II. Die Mitglieder der Programmkommission

Der Bundesvorstand setzt eine Programmkommission unter der Führung des Generalsekretärs ein. Die Kommission verständigt sich über Inhalte, Schwerpunkte und Struktur des Grundsatzprogramms und legt Partei und Öffentlichkeit einen Vorschlag für ein Grundsatzprogramm vor.

Mitglieder der Programmkommission sind:

  • Christian Ahrendt
  • Lasse Becker
  • Nicola Beer
  • Dr. Barbara Bludau
  • Sebastian Blumenthal
  • Ludwig Georg Braun
  • Andreas Büttner
  • Dr. Jorgo Chatzimarkakis
  • Patrick Döring
  • Dr. Wolfgang Gerhardt
  • Miriam Gruß
  • Walter Hirche
  • Dr. Burkhard Hirsch
  • Elke Hoff
  • Dr. Lydia Hüskens
  • Michael Kauch
  • Pascal Kober
  • Christian Lindner
  • Michael Link
  • Prof. Dr. Wolfgang Kersting
  • Horst Meierhofer
  • Dr. Gerhard Papke
  • Alexander Pokorny
  • Dr. Christiane Ratjen-Damerau
  • Joachim Stamp
  • Michael Theurer
  • Florian Toncar
  • Johannes Vogel
  • Prof. Dr. Carl Christian von Weizsäcker
  • Dr. Volker Wissing
  • Holger Zastrow
  • Martin Zeil

Der Bundesvorstand bittet darüber hinaus die Mitglieder des Präsidiums um Mitwirkung an den Beratungen.

III. Der Beratungsprozess

Die Erarbeitung eines neuen Grundsatzprogramms ist eine Gelegenheit zur Selbstvergewisserung und Orientierung aller freien Demokraten mit oder ohne Parteibuch. Wir wollen die Chance nutzen, einen neuen Dialog mit Liberalen auch außerhalb der FDP zu führen und unsere Positionen an den Argumenten von Skeptikern und Gegnern zu stärken.

Unser Beratungsprozess beteiligt Experten, Bürger und die Mitglieder und Sympathisanten der liberalen Familie. Jedes Mitglied, jede Gliederung, jeder Bundes- und Landesfachausschuss, die FDP-Fraktionen in Bund, Ländern, Kommunen und Europa, die Landesverbände und die Vorfeldorganisationen sollen die Gelegenheit zur gezielten Mitarbeit haben. Einzelne Bürgerinnen und Bürger und die breite Öffentlichkeit sollen ebenso eingebunden werden wie Wissenschaftler, Intellektuelle, Meinungsmacher und Multiplikatoren aus allen gesellschaftlichen Bereichen.
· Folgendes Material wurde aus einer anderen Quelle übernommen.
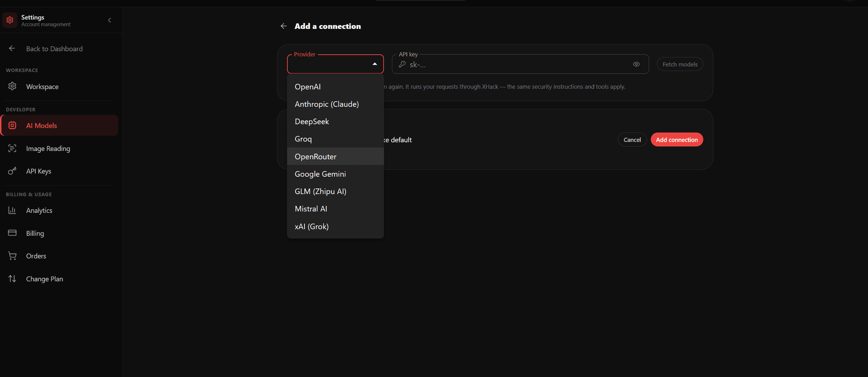The image size is (868, 377).
Task: Click the Fetch models button
Action: coord(680,64)
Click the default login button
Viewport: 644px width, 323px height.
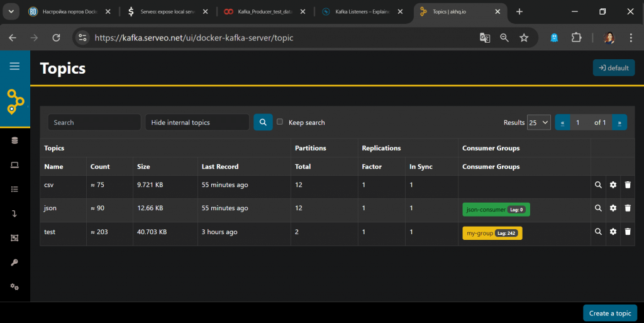pyautogui.click(x=614, y=68)
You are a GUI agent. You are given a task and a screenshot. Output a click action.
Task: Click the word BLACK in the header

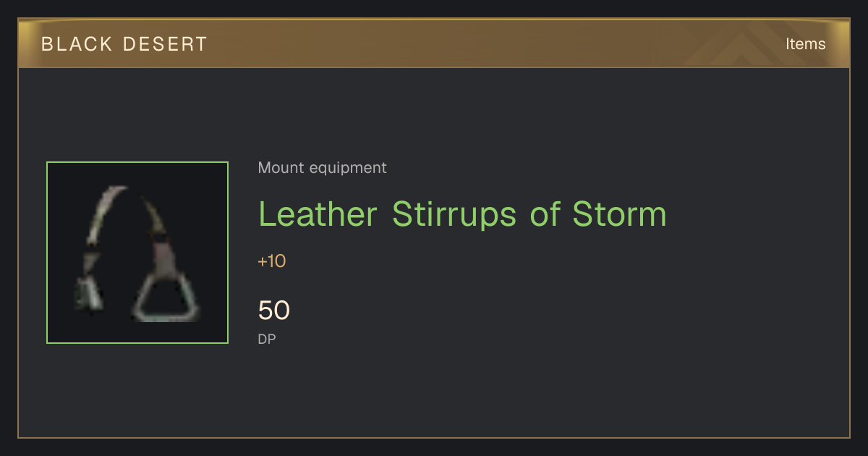point(77,44)
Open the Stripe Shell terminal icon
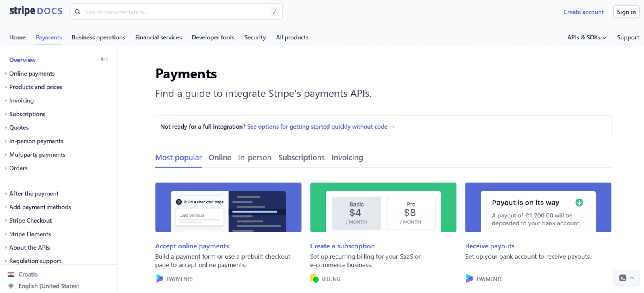This screenshot has height=293, width=644. point(623,278)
Die öffentliche Debatte zum neuen Grundsatzprogramm wird mit einem Auftaktkongress Anfang Oktober 2010 beginnen. Mit zentralen Leitfragen, Referaten und Diskussionen wird die Programmdebatte eröffnet.

In Regionalkonferenzen soll es im Laufe des Jahres 2011 zu einem unmittelbaren Austausch der Programmkommission mit den Parteimitgliedern und interessierten Bürgern vor Ort kommen. Ein außerordentlicher Programmparteitag wird im Herbst 2011 Zwischenergebnisse in Form von Thesen der Programmkommission diskutieren und bewerten. Von den Orts- und Kreisverbänden eigenständig durchgeführte Deutschland-Salons laden zur Reflektion mittel- und langfristiger Perspektiven liberaler Politik ein. In ihnen können Mandatsträger, Orts- und Kreisverbände Bürgerhefte erarbeiten, um die Sorgen und Ideen der Bürger für die Programmkommission zu dokumentieren.
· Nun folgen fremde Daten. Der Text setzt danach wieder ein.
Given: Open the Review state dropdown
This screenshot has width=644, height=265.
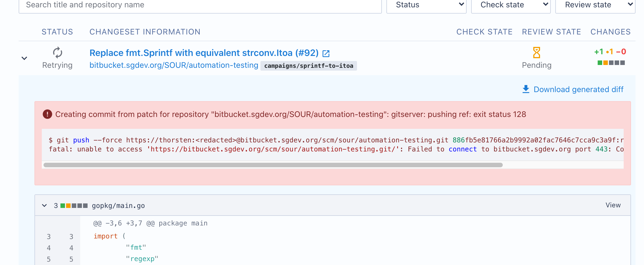Looking at the screenshot, I should pos(595,5).
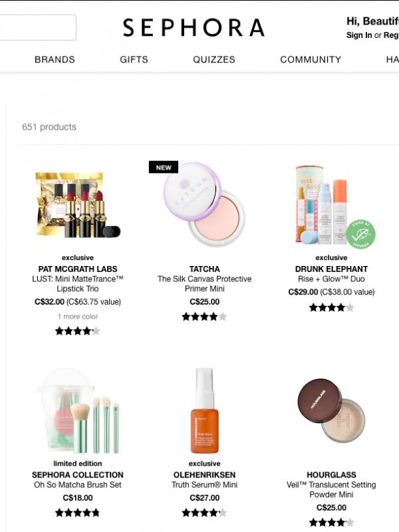Open the Drunk Elephant Rise + Glow image
The image size is (399, 532).
[x=331, y=205]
Die Gliederungen der Partei und die Mitglieder der liberalen Familie werden zudem gezielt um schriftliche Stellungnahmen gebeten.

Neben dem Eröffnungskongress und den thematischen Kongressen der Foren findet in Berlin eine Veranstaltungsreihe "Zukunft der Freiheit", teilweise in Kooperation mit Partnern, statt.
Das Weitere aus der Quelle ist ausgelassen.